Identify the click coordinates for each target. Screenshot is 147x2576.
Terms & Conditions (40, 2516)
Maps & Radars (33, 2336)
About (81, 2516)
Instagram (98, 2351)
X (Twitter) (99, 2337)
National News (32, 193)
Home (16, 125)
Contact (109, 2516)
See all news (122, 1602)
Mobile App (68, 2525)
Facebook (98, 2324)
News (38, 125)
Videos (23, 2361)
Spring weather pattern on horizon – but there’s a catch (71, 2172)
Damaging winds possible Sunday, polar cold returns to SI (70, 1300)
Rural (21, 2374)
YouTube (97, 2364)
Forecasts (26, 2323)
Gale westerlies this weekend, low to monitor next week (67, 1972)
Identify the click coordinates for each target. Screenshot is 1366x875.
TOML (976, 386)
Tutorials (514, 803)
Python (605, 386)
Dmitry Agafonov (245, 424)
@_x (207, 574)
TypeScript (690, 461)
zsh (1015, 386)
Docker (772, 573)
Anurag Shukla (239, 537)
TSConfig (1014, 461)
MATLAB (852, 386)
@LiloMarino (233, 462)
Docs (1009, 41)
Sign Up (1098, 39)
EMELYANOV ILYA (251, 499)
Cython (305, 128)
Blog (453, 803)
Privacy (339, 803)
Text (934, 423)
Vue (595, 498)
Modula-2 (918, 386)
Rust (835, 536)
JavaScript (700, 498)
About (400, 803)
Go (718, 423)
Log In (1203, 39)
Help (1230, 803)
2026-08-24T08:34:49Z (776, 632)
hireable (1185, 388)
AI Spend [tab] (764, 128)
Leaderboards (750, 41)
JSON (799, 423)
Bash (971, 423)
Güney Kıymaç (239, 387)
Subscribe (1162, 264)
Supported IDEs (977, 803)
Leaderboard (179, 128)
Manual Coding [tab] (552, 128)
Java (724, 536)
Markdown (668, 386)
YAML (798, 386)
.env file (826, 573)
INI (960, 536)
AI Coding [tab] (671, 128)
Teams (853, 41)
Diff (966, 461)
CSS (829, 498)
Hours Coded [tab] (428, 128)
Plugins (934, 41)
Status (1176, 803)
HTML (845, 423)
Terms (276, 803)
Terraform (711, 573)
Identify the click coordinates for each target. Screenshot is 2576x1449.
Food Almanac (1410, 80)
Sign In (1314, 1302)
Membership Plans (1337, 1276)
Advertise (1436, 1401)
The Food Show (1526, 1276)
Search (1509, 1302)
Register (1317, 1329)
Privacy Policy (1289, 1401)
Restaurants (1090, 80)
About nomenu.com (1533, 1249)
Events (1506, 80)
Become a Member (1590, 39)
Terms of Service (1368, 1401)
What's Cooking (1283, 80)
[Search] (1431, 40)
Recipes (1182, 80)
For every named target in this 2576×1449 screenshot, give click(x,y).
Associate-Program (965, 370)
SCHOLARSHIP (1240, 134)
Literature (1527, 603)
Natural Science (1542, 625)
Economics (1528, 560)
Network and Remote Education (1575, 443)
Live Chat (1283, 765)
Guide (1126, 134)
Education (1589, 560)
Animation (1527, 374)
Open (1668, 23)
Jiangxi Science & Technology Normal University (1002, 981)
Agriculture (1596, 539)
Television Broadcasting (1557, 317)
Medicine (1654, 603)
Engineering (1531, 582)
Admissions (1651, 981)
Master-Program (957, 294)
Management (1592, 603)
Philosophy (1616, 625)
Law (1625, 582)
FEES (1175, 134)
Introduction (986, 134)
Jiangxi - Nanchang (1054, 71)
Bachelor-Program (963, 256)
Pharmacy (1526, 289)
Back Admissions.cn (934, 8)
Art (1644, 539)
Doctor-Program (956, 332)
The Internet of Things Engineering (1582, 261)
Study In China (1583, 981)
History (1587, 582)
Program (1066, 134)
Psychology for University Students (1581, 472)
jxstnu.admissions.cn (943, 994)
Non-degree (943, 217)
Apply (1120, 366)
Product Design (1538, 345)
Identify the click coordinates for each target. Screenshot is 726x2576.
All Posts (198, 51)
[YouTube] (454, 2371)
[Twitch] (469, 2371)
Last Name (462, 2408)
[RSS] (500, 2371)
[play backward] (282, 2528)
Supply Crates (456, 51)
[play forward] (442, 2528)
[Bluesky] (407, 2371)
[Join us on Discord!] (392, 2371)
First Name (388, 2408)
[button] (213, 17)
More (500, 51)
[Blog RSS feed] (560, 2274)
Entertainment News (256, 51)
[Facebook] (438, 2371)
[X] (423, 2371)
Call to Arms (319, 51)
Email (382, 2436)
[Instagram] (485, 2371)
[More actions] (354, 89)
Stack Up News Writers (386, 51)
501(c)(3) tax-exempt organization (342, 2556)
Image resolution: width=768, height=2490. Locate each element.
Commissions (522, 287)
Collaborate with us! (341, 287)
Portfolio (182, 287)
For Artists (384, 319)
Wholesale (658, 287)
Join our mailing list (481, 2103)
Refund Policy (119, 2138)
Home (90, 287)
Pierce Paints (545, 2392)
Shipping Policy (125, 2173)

● ● ●

- WHAT THE EXERCISE ASKS: All entries above are to be repeated verbatim, down to the last line.

- EXERCISE OUTPUT:
Identify the click coordinates for each target. Screenshot is 147x2576.
Terms & Conditions (40, 2516)
Maps & Radars (33, 2336)
About (81, 2516)
Instagram (98, 2351)
X (Twitter) (99, 2337)
National News (32, 193)
Home (16, 125)
Contact (109, 2516)
See all news (122, 1602)
Mobile App (68, 2525)
Facebook (98, 2324)
News (38, 125)
Videos (23, 2361)
Spring weather pattern on horizon – but there’s a catch (71, 2172)
Damaging winds possible Sunday, polar cold returns to SI (70, 1300)
Rural (21, 2374)
YouTube (97, 2364)
Forecasts (26, 2323)
Gale westerlies this weekend, low to monitor next week (67, 1972)
Identify the click coordinates for each target. Screenshot is 1366x875.
TOML (976, 386)
Tutorials (514, 803)
Python (605, 386)
Dmitry Agafonov (245, 424)
@_x (207, 574)
TypeScript (690, 461)
zsh (1015, 386)
Docker (772, 573)
Anurag Shukla (239, 537)
TSConfig (1014, 461)
MATLAB (852, 386)
@LiloMarino (233, 462)
Docs (1009, 41)
Sign Up (1098, 39)
EMELYANOV ILYA (251, 499)
Cython (305, 128)
Blog (453, 803)
Privacy (339, 803)
Text (934, 423)
Vue (595, 498)
Modula-2 (918, 386)
Rust (835, 536)
JavaScript (700, 498)
About (400, 803)
Go (718, 423)
Log In (1203, 39)
Help (1230, 803)
2026-08-24T08:34:49Z (776, 632)
hireable (1185, 388)
AI Spend [tab] (764, 128)
Leaderboards (750, 41)
JSON (799, 423)
Bash (971, 423)
Güney Kıymaç (239, 387)
Subscribe (1162, 264)
Supported IDEs (977, 803)
Leaderboard (179, 128)
Manual Coding [tab] (552, 128)
Java (724, 536)
Markdown (668, 386)
YAML (798, 386)
.env file (826, 573)
INI (960, 536)
AI Coding [tab] (671, 128)
Teams (853, 41)
Diff (966, 461)
CSS (829, 498)
Hours Coded [tab] (428, 128)
Plugins (934, 41)
Status (1176, 803)
HTML (845, 423)
Terms (276, 803)
Terraform (711, 573)
Identify the click coordinates for each target. Screenshot is 2576x1449.
Food Almanac (1410, 80)
Sign In (1314, 1302)
Membership Plans (1337, 1276)
Advertise (1436, 1401)
The Food Show (1526, 1276)
Search (1509, 1302)
Register (1317, 1329)
Privacy Policy (1289, 1401)
Restaurants (1090, 80)
About nomenu.com (1533, 1249)
Events (1506, 80)
Become a Member (1590, 39)
Terms of Service (1368, 1401)
What's Cooking (1283, 80)
[Search] (1431, 40)
Recipes (1182, 80)
For every named target in this 2576×1449 screenshot, give click(x,y).
Associate-Program (965, 370)
SCHOLARSHIP (1240, 134)
Literature (1527, 603)
Natural Science (1542, 625)
Economics (1528, 560)
Network and Remote Education (1575, 443)
Live Chat (1283, 765)
Guide (1126, 134)
Education (1589, 560)
Animation (1527, 374)
Open (1668, 23)
Jiangxi Science & Technology Normal University (1002, 981)
Agriculture (1596, 539)
Television Broadcasting (1557, 317)
Medicine (1654, 603)
Engineering (1531, 582)
Admissions (1651, 981)
Master-Program (957, 294)
Management (1592, 603)
Philosophy (1616, 625)
Law (1625, 582)
FEES (1175, 134)
Introduction (986, 134)
Jiangxi - Nanchang (1054, 71)
Bachelor-Program (963, 256)
Pharmacy (1526, 289)
Back Admissions.cn (934, 8)
Art (1644, 539)
Doctor-Program (956, 332)
The Internet of Things Engineering (1582, 261)
Study In China (1583, 981)
History (1587, 582)
Program (1066, 134)
Psychology for University Students (1581, 472)
jxstnu.admissions.cn (943, 994)
Non-degree (943, 217)
Apply (1120, 366)
Product Design (1538, 345)
Identify the click coordinates for each target. Screenshot is 726x2576.
All Posts (198, 51)
[YouTube] (454, 2371)
[Twitch] (469, 2371)
Last Name (462, 2408)
[RSS] (500, 2371)
[play backward] (282, 2528)
Supply Crates (456, 51)
[play forward] (442, 2528)
[Bluesky] (407, 2371)
[Join us on Discord!] (392, 2371)
First Name (388, 2408)
[button] (213, 17)
More (500, 51)
[Blog RSS feed] (560, 2274)
Entertainment News (256, 51)
[Facebook] (438, 2371)
[X] (423, 2371)
Call to Arms (319, 51)
Email (382, 2436)
[Instagram] (485, 2371)
[More actions] (354, 89)
Stack Up News Writers (386, 51)
501(c)(3) tax-exempt organization (342, 2556)
Image resolution: width=768, height=2490. Locate each element.
Commissions (522, 287)
Collaborate with us! (341, 287)
Portfolio (182, 287)
For Artists (384, 319)
Wholesale (658, 287)
Join our mailing list (481, 2103)
Refund Policy (119, 2138)
Home (90, 287)
Pierce Paints (545, 2392)
Shipping Policy (125, 2173)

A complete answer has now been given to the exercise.